Julie Cohen was shocked that a post for a job opening included the salary for the position — a rare upfront disclosure in the nonprofit sector.
Usually, she’d go through the application and interview process before, at the very end, the salary was revealed.
“There’s nothing more frustrating,” she said, than realizing the pay was too low to make ends meet.
Now, Minnesota nonprofit leaders are flipping that process, including salaries in all job postings. On Tuesday, the Minnesota Council of Nonprofits, Pollen and Springboard for the Arts — all three of which have the most popular nonprofit job boards in the state — announced they’ll start requiring pay on postings.
“It forces organizations to be more transparent,” said Cohen, who landed a job five years ago at Pollen, a media arts organization in Minneapolis where she manages its jobs board.
The change is part of a broader push nationally in the sector to be more transparent and ensure that compensation is equitable, helping to narrow pay gaps for women and people of color.
“This is one step we can take,” Cohen added.
Nonprofit pay has been rising in Minnesota, which has more than 9,000 nonprofits. In 2019, a record 391,000 nonprofit workers made up 14% of the state’s workforce, surpassing the government sector for the first time in the number of employees and share of Minnesota’s workforce.
Nonprofit salaries matched government pay for the first time in 2017. But unlike government jobs, nonprofits don’t have to report salaries publicly beyond top paid leaders in federal tax forms.
“I think there’s a hunger and an appetite for this in our sector,” said John Wurm, the membership and communications director at the Minnesota Council of Nonprofits.
Tuesday’s announcement comes at a time when nonprofits are struggling financially during the COVID-19 pandemic. Nonprofits lost an estimated $1 billion in revenue just in April because of canceled fundraising events, programs and other cuts. About a third of all nonprofit workers in Minnesota have filed for unemployment as nonprofits have issued furloughs, layoffs and reduced hours.
The Minnesota Council of Nonprofits, which operates the largest nonprofit jobs board in the state, posted about 1,400 jobs on average per month before the pandemic. Now, that number has slipped to about 650 jobs a month.
With more people looking for nonprofit jobs, though, it’s a good time for nonprofits to be more transparent about pay, said Andy Sturdevant, who manages the creative jobs board at the Springboard for the Arts in St. Paul. He added that he hopes it inspires nonprofits that post job openings on their own website or businesses in the private sector to also add salary information to job postings.
“I hope it’s a model for other organizations,” he said. “This is a conversation I think is happening across a lot of different sectors.”
In 2019, the average nonprofit annual wage in Minnesota — excluding much larger health care nonprofits and higher education institutions — was $55,182, compared with an average for-profit wage of $60,342 and a government wage of $54,682.

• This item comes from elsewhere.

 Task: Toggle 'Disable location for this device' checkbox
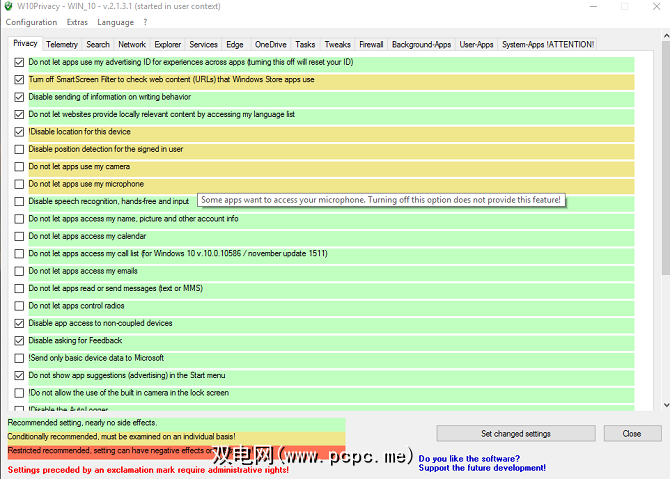click(19, 132)
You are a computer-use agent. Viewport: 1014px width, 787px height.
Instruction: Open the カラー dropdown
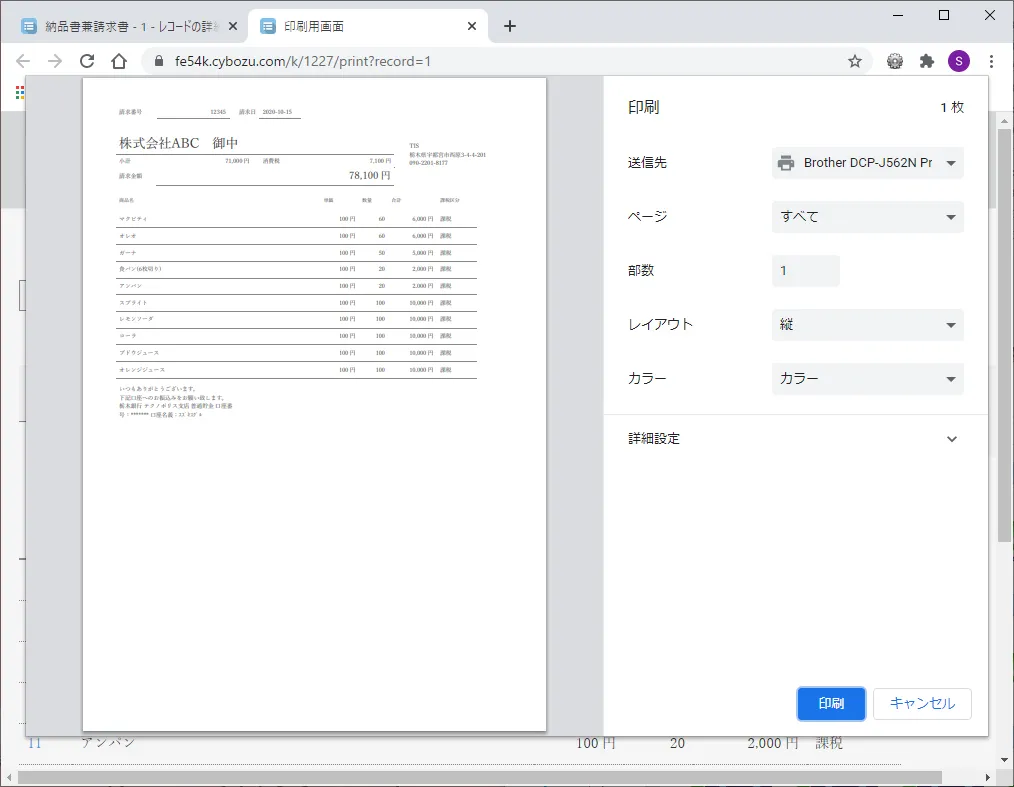click(867, 379)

Nonprofit pay has been on the rise in recent years. Factoring in larger health care and universities and colleges, nonprofit pay surpassed the for-profit sector for the first time in 2017 before dipping back down in 2018.
In 2018, women made up 74% of nonprofit employees compared with 60% of government workers and 45% of for-profit employees. The Minnesota Council of Nonprofits doesn’t track data on the race of nonprofit employees, but the sector has been known to be largely white, especially in leadership roles.
On the council’s job board, about half of all nonprofits were already including pay on job postings before Tuesday’s announcement, Wurm said, but smaller nonprofits were especially wary of posting that information, fearing they couldn’t compete with salaries at larger organizations or the private sector.
Wurm said the conversation with job applicants about pay has to come up eventually, so posting it upfront saves time for both nonprofits and job seekers.
“It’s a great matchmaking tool,” Wurm said. “Our goal all along has always been to make the nonprofit sector, instead of the sector of last-resort for hiring and for job seekers … that sector of first resort — the place that skilled professionals want to go.”